Insight Into ESP32 Features & Using It With Arduino IDE

Few years back, ESP8266 took the embedded IoT world by storm. For less than $3, you could get a programmable, WiFi-enabled microcontroller being able to monitor and control things from anywhere in the world. Now Espressif (The semiconductor company behind the ESP8266) has released a perfect super-charged upgrade: the ESP32. Being successor to ESP8266; not only does it have a WiFi support, but it also features Bluetooth 4.0 (BLE/Bluetooth Smart) – perfect for just about any IoT project.

ESP-WROOM-32 Module

The development board equips the ESP-WROOM-32 module containing Tensilica Xtensa® Dual-Core 32-bit LX6 microprocessor. This processor is similar to the ESP8266 but has two CPU cores (can be individually controlled), operates at 80 to 240 MHz adjustable clock frequency and performs at up to 600 DMIPS (Dhrystone Million Instructions Per Second).

ESP-WROOM-32 Chip

  • Xtensa® Dual-Core 32-bit LX6
  • Upto 240MHz Clock Freq.
  • 520kB internal SRAM
  • 4MB external flash
  • 802.11b/g/n Wi-Fi transceiver
  • Bluetooth 4.2/BLE
ESP32 Hardware Specifications - ESP-WROOM-32 Chip

There’s also 448 KB of ROM, 520 KB of SRAM and 4MB of Flash memory (for program and data storage) just enough to cope with the large strings that make up web pages, JSON/XML data, and everything we throw at IoT devices nowadays.

For more details about ESP32 chip, refer below datasheet.

The ESP32 Integrates 802.11b/g/n HT40 Wi-Fi transceiver, so it can not only connect to a WiFi network and interact with the Internet, but it can also set up a network of its own, allowing other devices to connect directly to it. The ESP32 supports WiFi Direct as well, which is a good option for peer-to-peer connection without the need of an access point.
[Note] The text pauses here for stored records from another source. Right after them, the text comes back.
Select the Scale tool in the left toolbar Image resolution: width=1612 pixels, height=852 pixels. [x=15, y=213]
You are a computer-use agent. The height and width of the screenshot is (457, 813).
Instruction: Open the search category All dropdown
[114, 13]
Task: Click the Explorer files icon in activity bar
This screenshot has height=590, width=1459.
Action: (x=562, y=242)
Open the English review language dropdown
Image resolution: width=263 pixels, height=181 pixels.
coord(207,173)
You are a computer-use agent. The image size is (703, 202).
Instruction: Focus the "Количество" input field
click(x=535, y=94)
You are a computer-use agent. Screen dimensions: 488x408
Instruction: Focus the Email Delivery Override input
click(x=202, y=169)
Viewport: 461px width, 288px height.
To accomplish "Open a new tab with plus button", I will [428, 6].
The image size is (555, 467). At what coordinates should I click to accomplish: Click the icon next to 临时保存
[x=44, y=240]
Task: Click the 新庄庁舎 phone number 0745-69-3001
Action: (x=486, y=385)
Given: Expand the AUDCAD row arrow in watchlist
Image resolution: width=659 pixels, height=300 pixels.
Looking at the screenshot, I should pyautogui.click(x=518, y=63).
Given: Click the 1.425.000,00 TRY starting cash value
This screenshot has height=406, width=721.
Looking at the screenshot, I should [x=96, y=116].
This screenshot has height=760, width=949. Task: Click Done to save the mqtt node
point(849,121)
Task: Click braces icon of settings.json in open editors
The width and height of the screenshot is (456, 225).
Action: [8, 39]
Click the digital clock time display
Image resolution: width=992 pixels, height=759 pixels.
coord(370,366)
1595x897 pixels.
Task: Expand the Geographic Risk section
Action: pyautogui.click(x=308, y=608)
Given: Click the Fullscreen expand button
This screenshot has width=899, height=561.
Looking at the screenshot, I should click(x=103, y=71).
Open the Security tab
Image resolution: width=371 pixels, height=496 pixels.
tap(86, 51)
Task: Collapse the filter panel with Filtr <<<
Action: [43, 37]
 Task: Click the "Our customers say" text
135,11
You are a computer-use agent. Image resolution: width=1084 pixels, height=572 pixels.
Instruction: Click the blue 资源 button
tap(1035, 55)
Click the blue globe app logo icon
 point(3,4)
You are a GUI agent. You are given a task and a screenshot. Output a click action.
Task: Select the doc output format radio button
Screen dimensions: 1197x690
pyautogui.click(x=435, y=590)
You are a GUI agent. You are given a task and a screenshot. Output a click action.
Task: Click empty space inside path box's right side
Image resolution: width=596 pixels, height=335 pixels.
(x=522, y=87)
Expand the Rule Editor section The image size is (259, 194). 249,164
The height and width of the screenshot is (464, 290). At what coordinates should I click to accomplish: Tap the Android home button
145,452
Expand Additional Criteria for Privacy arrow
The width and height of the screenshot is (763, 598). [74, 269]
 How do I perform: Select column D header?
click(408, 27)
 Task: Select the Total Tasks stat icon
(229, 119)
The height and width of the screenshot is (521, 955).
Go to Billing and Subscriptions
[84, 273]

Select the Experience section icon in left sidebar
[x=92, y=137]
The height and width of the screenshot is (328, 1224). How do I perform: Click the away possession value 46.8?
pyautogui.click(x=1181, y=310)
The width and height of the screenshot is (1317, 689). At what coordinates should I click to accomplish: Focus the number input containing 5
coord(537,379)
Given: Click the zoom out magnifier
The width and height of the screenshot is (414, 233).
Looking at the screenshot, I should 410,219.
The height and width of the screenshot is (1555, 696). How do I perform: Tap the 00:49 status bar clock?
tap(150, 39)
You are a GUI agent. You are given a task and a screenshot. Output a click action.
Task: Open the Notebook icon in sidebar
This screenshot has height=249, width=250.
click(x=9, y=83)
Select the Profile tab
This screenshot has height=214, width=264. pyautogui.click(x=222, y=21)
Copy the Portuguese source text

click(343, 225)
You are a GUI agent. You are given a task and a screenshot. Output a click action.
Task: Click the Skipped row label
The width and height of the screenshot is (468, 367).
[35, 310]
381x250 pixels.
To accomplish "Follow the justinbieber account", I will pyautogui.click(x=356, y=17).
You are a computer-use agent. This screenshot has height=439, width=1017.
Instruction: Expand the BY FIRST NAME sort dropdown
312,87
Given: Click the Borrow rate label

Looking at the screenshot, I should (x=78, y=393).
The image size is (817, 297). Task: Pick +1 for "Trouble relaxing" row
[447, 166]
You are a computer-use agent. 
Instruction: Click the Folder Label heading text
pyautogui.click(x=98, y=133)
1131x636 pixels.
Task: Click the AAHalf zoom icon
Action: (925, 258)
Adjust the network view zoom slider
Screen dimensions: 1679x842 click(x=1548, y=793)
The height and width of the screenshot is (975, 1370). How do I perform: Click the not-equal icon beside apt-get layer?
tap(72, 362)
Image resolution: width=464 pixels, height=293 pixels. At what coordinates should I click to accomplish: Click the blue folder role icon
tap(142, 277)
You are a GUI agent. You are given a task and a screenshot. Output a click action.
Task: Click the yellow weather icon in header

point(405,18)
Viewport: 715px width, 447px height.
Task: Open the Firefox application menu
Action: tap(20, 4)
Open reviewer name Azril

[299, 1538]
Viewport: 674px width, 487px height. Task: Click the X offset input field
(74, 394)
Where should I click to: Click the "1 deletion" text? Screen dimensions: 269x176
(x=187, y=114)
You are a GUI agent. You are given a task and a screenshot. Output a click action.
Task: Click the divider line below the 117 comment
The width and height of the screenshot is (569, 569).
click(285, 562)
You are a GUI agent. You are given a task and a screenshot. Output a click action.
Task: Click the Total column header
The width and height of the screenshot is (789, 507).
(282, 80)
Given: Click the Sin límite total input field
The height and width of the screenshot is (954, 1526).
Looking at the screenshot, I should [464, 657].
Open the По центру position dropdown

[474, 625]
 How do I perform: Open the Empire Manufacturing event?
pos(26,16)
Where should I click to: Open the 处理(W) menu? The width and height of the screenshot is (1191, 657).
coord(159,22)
The WiFi Direct is easier to setup and the data transfer speeds are much better than Bluetooth.

The chip also has dual mode Bluetooth capabilities, meaning it supports both Bluetooth 4.0 (BLE/Bluetooth Smart) and Bluetooth Classic (BT), making it even more versatile.

For more details about ESP-WROOM-32 module, refer below datasheet.

Power Requirement

As the operating voltage range of ESP32 is 2.2V to 3.6V, the board comes with a LDO voltage regulator to keep the voltage steady at 3.3V. It can reliably supply up to 600mA, which should be more than enough when ESP32 pulls as much as 250mA during RF transmissions. The output of the regulator is also broken out to one of the sides of the board and labeled as 3V3. This pin can be used to supply power to external components.

Power Requirement

  • Operating Voltage: 2.2V to 3.6V
  • On-board 3.3V 600mA regulator
  • 5 µA during Sleep Mode
  • 250mA during RF transmissions
ESP32 Hardware Specifications - Power Supply

Power to the ESP32 development board is supplied via the on-board MicroB USB connector. Alternatively, if you have a regulated 5V voltage source, the VIN pin can be used to directly supply the ESP32 and its peripherals.

Also the sleep current of the ESP32 chip is less than 5 µA, making it suitable for battery powered and wearable electronics applications.

WARNING

The ESP32 requires a 3.3V power supply and 3.3V logic levels for communication. The GPIO pins are not 5V-tolerant! If you want to interface the board with 5V (or higher) components, you’ll need to do some level shifting.

Peripherals and I/O

Although the ESP32 has total 48 GPIO pins, only 25 of them are broken out to the pin headers on both sides of the development board. These pins can be assigned to all sorts of peripheral duties, including:

  • 15 ADC channels – 15 channels of 12-bit SAR ADC’s. The ADC range can be set, in firmware, to either 0-1V, 0-1.4V, 0-2V, or 0-4V
  • 2 UART interfaces – 2 UART interfaces. One is used to load code serially. They feature flow control, and support IrDA too!
  • 25 PWM outputs – 25 channels of PWM pins for dimming LEDs or controlling motors.
  • 2 DAC channels – 8-bit DACs to produce true analog voltages.
  • SPI, I2C & I2S interface – There are 3 SPI and 1 I2C interfaces to hook up all sorts of sensors and peripherals, plus two I2S interfaces if you want to add sound to your project.
  • 9 Touch Pads – 9 GPIOs feature capacitive touch sensing.

Multiplexed I/Os

  • 15 ADC channels
  • 2 UART interfaces
  • 25 PWM outputs
  • 2 DAC channels
  • SPI, I2C & I2S interface
  • 9 Touch Pads
ESP32 Hardware Specifications - Multiplexed GPIO pins

Thanks to the ESP32’s pin multiplexing feature (Multiple peripherals multiplexed on a single GPIO pin). Meaning a single GPIO pin can act as an ADC input/DAC output/Touch pad.

Input Only GPIOs

Pin D34, D35, VP and VN cannot be configured as outputs, but they can be used as either digital inputs, analog inputs, or for other unique purposes. Also note that they do not have internal pull-up or pull-down resistors, like the other GPIO pins.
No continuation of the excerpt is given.